WORK INSTRUCTIONS » Would you write out every record that follows exactly, with the pictures left out?

Pixel coordinate grounding data:
= = = =
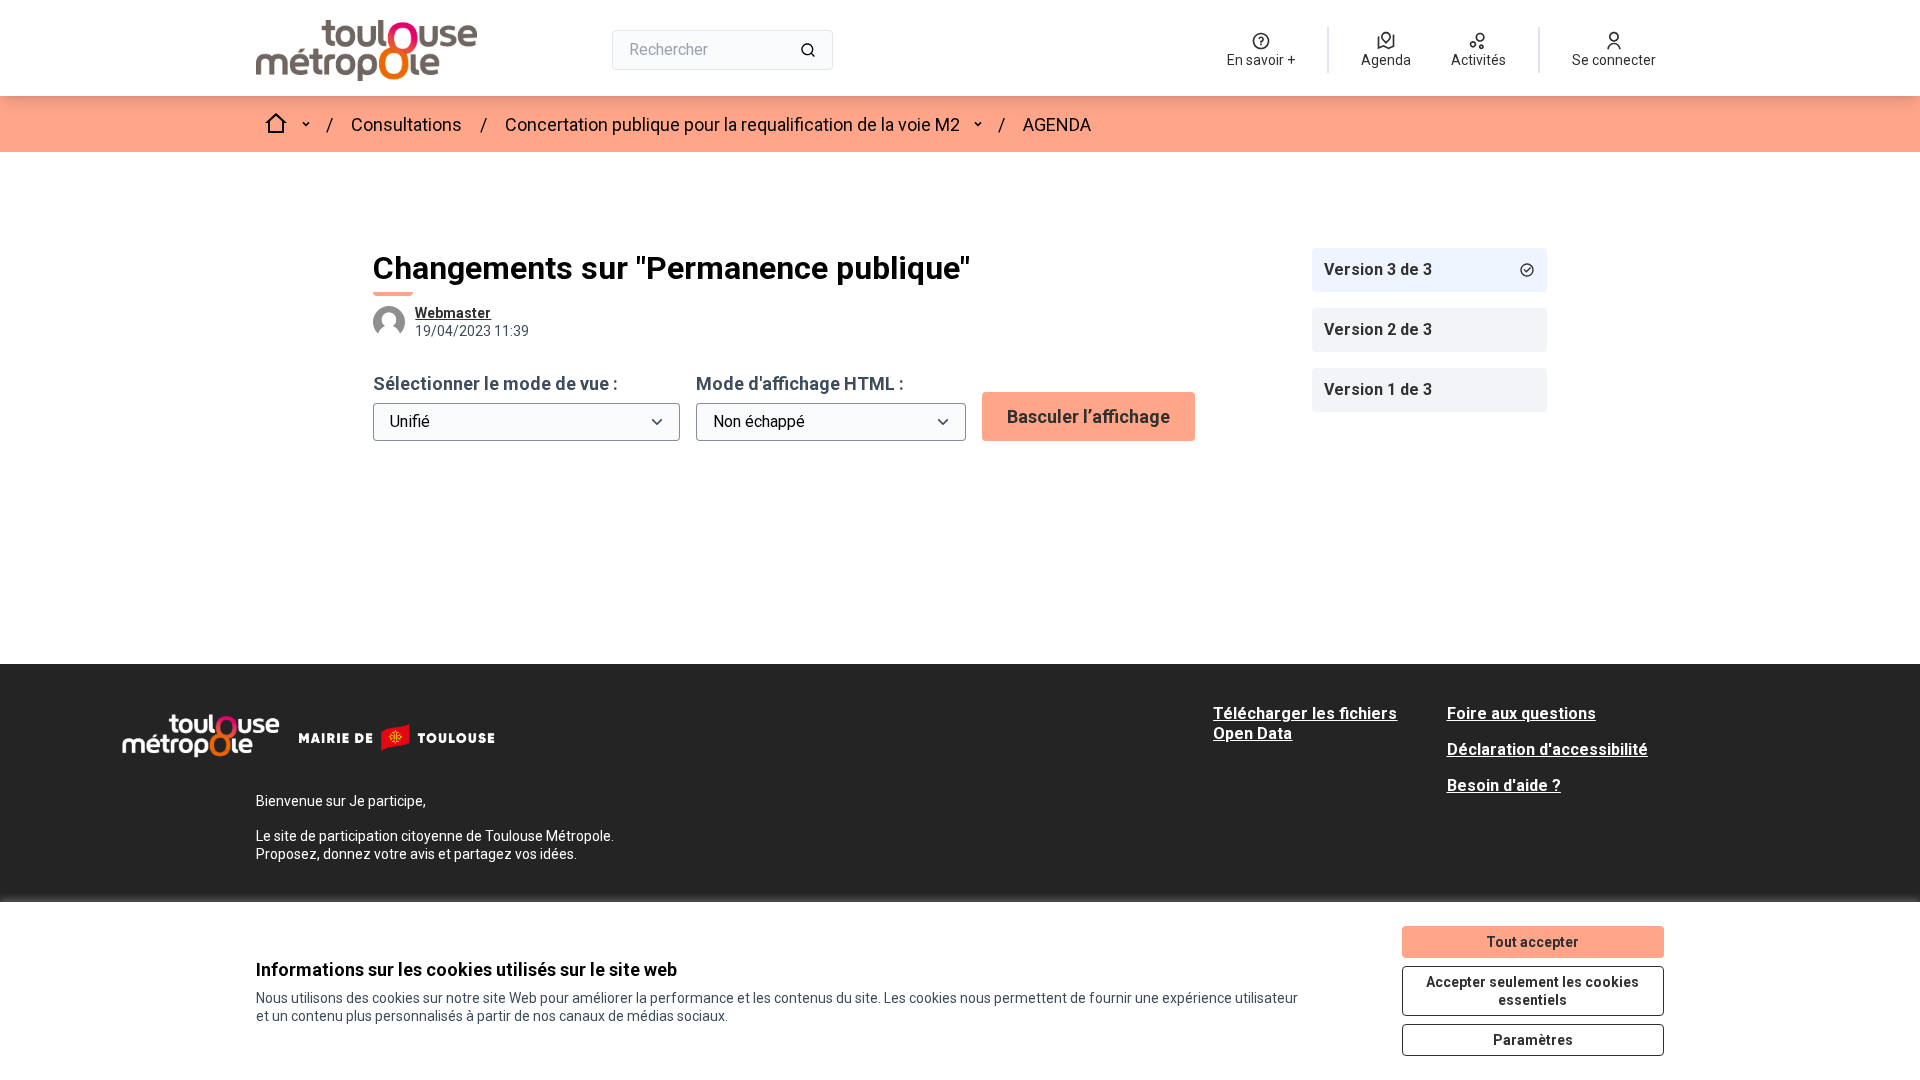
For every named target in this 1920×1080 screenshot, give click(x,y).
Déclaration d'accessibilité (1547, 749)
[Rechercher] (808, 50)
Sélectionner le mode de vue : (495, 383)
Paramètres (1533, 1040)
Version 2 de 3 (1378, 329)
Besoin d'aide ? (1504, 785)
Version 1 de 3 (1378, 389)
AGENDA (1057, 124)
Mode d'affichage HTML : (800, 383)
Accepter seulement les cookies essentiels (1532, 991)
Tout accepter (1532, 942)
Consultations (406, 124)
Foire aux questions (1521, 713)
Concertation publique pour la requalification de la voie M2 (732, 124)
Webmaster (453, 313)
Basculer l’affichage (1088, 416)
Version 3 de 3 (1378, 269)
= = = =
WRITTEN RESPONSE »
For every named target in this 1920×1080 screenshot, give click(x,y).
Déclaration d'accessibilité (1547, 749)
[Rechercher] (808, 50)
Sélectionner le mode de vue : (495, 383)
Paramètres (1533, 1040)
Version 2 de 3 (1378, 329)
Besoin d'aide ? (1504, 785)
Version 1 de 3 (1378, 389)
AGENDA (1057, 124)
Mode d'affichage HTML : (800, 383)
Accepter seulement les cookies essentiels (1532, 991)
Tout accepter (1532, 942)
Consultations (406, 124)
Foire aux questions (1521, 713)
Concertation publique pour la requalification de la voie M2 (732, 124)
Webmaster (453, 313)
Basculer l’affichage (1088, 416)
Version 3 de 3 (1378, 269)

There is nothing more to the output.